Noch vor wenigen Jahren waren die Experten der Annahme, die Aufnahme einer Speise mit so niedriger Temperatur sorge für eine schlechtere Durchblutung der Gehirnnerven. Dies wiederum löse den Schmerz aus. Das Gegenteil allerdings scheint der Fall zu sein. Denn eine Untersuchung der Harvard Medical School aus Boston zeigt, dass wahrscheinlich eine plötzlich zu heftige Hirndurchblutung den Schmerz im Kopf auslöst.

Migräne-Patienten eher betroffen

Ihren Beobachtungen nach leiden vor allem Migräne-Patienten eher an dem lähmenden Zustand. Die Neurologen nahmen das als Hinweis darauf, dass es zwischen den verschiedenen Arten von Kopfschmerzen und Brain-Freeze eine Verbindung geben könnte. Um dem Phänomen näher zu kommen, ließen sie in einem Versuch 13 Testpersonen Eiswasser durch einen Strohhalm trinken. Dabei achteten sie darauf, dass die Probanden den Strohhalm fest an den Gaumen pressten, um auf diese Weise möglichst schnell den in diesem Fall gewünschten Kältekopfschmerz auszulösen.

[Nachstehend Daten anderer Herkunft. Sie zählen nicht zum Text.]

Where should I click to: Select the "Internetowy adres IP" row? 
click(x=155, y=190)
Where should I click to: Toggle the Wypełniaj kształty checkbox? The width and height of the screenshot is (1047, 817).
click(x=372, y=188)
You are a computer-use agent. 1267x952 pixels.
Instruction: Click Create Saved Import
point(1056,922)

Per Handzeichen zeigten die Probanden an, wann der Kopf anfing zu schmerzen und wann der Schmerz nachließ. In diesem Zeitraum beobachteten die Wissenschaftler den Blutfluss der entsprechenden Personen im Hirn. Ergebnis: Immer wenn der stechende Schmerz einsetzte, rauschte besonders viel Blut durch die vordere Hirnschlagader — genau da, wo wir auch den Schockschmerz spüren können. Der Körper flutet also, wenn der Kältereiz zu groß wird, das Hirn mit warmem Blut. Die Forscher nehmen an, dass sich dahinter ein Schutzmechanismus verbirgt, der uns davor bewahrt, das dieses lebenswichtige Organ zu kalt wird.

Wann der Schmerz nachlässt

Das unangenehme Gefühl im Kopf lässt erst dann wieder nach, wenn der Druck in den Blutgefäßen nachlässt, sich die Gefäße wieder verengen und sich der Durchfluss des Bluts normalisiert. Damit sehen scheint belegt, dass es eine Verbindung zwischen dem Gehirnfrost und einer Veränderung der Hirndurchblutung gibt.

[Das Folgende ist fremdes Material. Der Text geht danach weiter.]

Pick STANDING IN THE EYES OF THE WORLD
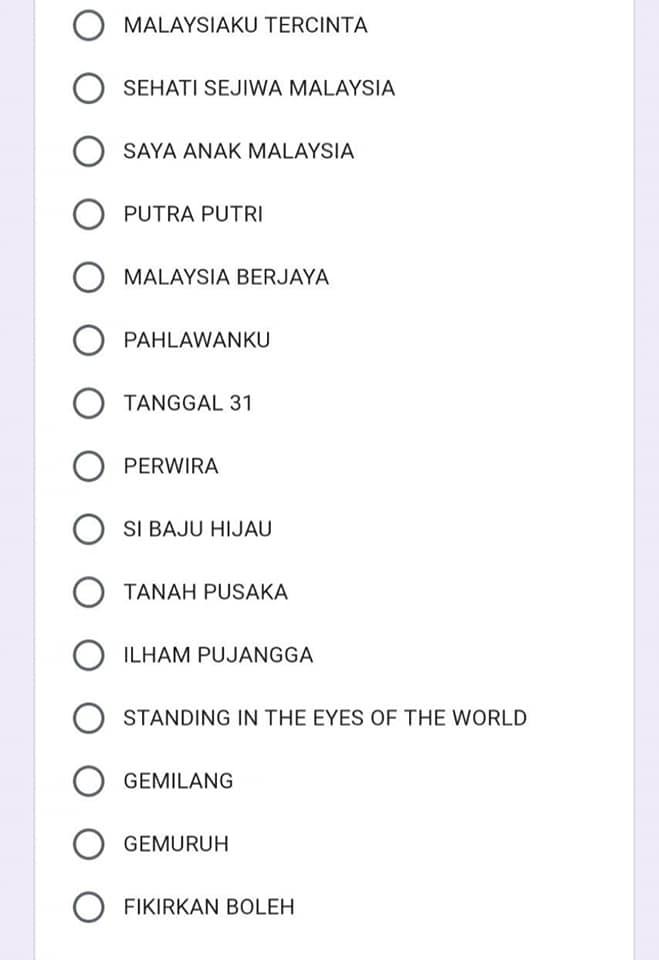Image resolution: width=659 pixels, height=960 pixels. tap(88, 718)
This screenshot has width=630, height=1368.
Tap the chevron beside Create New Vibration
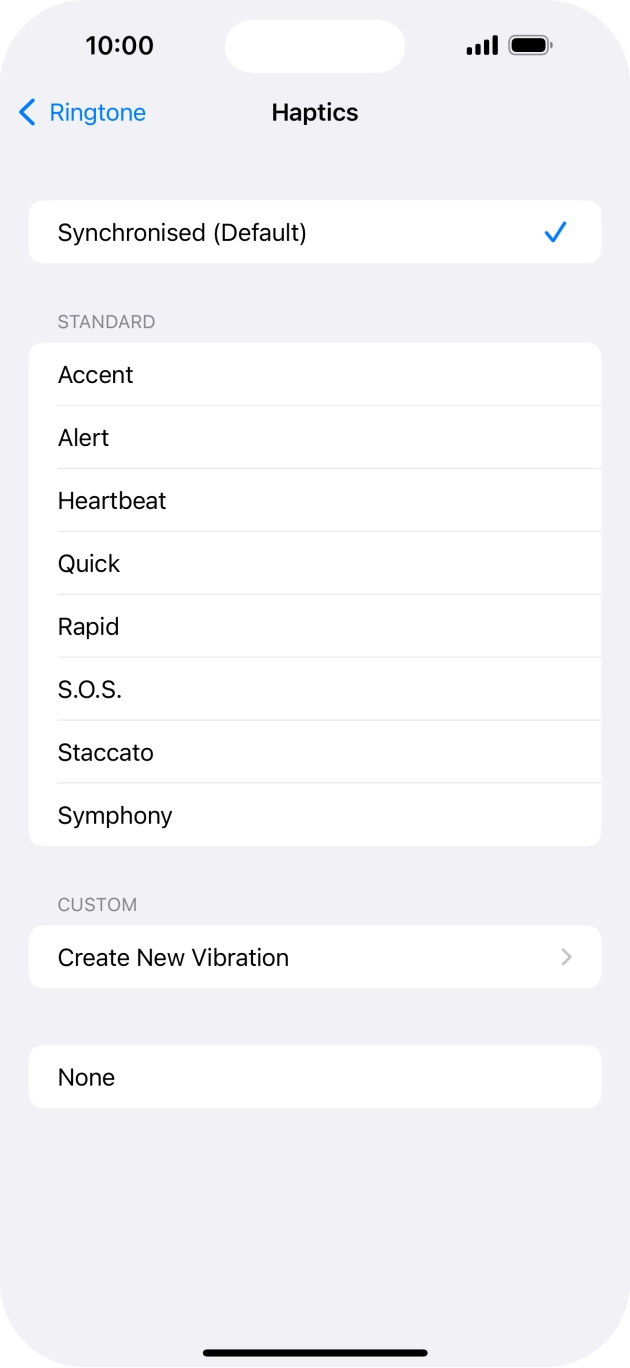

Kritischen Stimmen reicht diese Studie als eindeutiger Beweis allerdings nicht aus. So findet Wissenschaftler Joel Saper beispielweise, die Untersuchung beweise nicht zweifelsfrei den Zusammenhang zwischen Schmerzempfindung und starker Durchblutung. Er führt an, der Blutrausch im Hirn können auch als Folge der Schmerzen gesehen werden, statt als Auslöser.

So vermeiden Sie den Brain-Freeze-Effekt

Wie dem auch sei: Um dem kurz anhaltenden Powerschmerz beim Schlecken von Eis und dem Hinuntergurgeln eiskalter Erfrischungen zu entgehen, sollten vor allem schmerzempfindliche Menschen aufpassen. So warnt die Techniker Krankenkasse sogar davor, dass das Verschlingen der kalten Köstlichkeit Migräneanfälle auslösen könne.

Je kälter Speisen und Getränke sind, desto heftiger kann der Kältekopfschmerz sein, der in der Regel aber nur kurz anhält und auch keiner Behandlung bedarf. Damit es ein Genuss ohne Reue ist, sollte man das cremig-kalte Vergnügen langsam im Mund erwärmen und erst dann herunterschlucken. Auf diese Weise wird der Temperaturunterschied zwischen Eis und Gaumen reduziert und der Reiz vermieden, der den "Eiskugelkopfschmerz" auslösen kann. Wer das vergisst und den plötzlichen Schmerzschlag spürt, kann die Dauer mindern, indem er schnell die Zunge an den Gaumen presst und so dafür sorgt, dass er möglichst schnell auch wieder wärmer wird.